1. Use of semagacestat was associated with dose-relevant clinical worsening.
2. There were also renal and immunologic effects with semagacestat use, many of which persisted long after termination of treatment.
Evidence Rating Level: 1 (Excellent)
Study Rundown: In this phase-3 clinical trial, semagacestat did not improve cognitive or functional outcomes in patients with Alzheimer’s disease. Additionally, semagacestat was associated with an increased risk of skin cancer and infection, among other adverse events. Fortunately, an earlier-than-planned futility analysis ended the trial early and prevented unnecessary harm. The early termination resulted in completion rates of less than 40%. This limits the power of statistical analyses as some of the primary outcomes had P>0.05. The study also did not find out the mechanisms for such clinical worsening.
In-Depth [phase 3 randomized study]: This study assessed the safety and efficacy of semagacestat in treating Alzheimer’s disease. 1537 patients underwent randomization to receive semagacestat 100 mg qd, 140 mg qd, or placebo over 76 weeks.
The cognitive ADAS-cog scores worsened in all three groups. The mean changes were 6.4 for placebo, 7.5 for semagacestat 100 mg qd, and 7.8 for 140 mg qd (P=0.15 for 100 mg vs. placebo and 0.07 for 140 mg vs. placebo). The functional ADCS-ADL scores also worsened in all three groups. The mean changes were -9.0 for placebo, -10.5 for 100 mg qd, and -12.6 for 140 mg qd (P=0.14 for 100 mg vs. placebo and <0.001 for 140 mg vs. placebo).
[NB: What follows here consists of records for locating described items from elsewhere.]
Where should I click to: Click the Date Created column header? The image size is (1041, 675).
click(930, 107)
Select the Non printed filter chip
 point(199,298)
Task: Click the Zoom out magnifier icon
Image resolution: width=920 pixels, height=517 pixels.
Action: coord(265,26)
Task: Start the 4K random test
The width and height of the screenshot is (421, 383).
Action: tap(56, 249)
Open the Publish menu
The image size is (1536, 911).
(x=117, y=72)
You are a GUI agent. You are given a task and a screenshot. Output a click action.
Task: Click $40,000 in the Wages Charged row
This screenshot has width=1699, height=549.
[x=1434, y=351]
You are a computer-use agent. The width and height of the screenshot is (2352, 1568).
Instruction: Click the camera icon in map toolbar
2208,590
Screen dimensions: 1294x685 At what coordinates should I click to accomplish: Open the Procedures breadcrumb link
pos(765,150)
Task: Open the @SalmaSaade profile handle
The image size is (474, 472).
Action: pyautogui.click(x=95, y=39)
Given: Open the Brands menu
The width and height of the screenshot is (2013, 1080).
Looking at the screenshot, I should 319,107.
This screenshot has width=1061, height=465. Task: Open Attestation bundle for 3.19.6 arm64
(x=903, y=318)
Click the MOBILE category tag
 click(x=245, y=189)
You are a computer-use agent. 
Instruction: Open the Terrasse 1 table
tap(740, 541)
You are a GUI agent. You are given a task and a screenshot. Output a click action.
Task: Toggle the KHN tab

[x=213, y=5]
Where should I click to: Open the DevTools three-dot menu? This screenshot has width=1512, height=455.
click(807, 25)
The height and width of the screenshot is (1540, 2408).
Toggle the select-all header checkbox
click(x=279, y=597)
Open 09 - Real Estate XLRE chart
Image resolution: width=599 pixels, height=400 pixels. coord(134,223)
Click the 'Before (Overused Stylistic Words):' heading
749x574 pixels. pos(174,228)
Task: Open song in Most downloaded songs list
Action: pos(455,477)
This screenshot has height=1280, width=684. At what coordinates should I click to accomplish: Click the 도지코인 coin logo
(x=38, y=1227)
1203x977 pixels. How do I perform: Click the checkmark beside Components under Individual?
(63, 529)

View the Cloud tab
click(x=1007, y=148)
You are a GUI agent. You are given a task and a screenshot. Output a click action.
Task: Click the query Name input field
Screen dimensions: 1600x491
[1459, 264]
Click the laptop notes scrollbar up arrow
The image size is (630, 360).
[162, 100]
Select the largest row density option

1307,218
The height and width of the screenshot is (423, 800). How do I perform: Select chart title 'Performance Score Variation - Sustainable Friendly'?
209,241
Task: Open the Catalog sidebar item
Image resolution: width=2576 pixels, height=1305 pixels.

Semagacestat was associated with weight loss (P<0.001). ECGs showed a small increase in QTc interval (P<0.001). The semagacestat group had more cancers and infections. There was evidence for Fanconi’s syndrome and hepatocellular injury. There were also immunological alterations with reduction in IgG levels and lymphocyte counts.
The trial ended early after futility analysis indicated that semagacestat could not show benefit.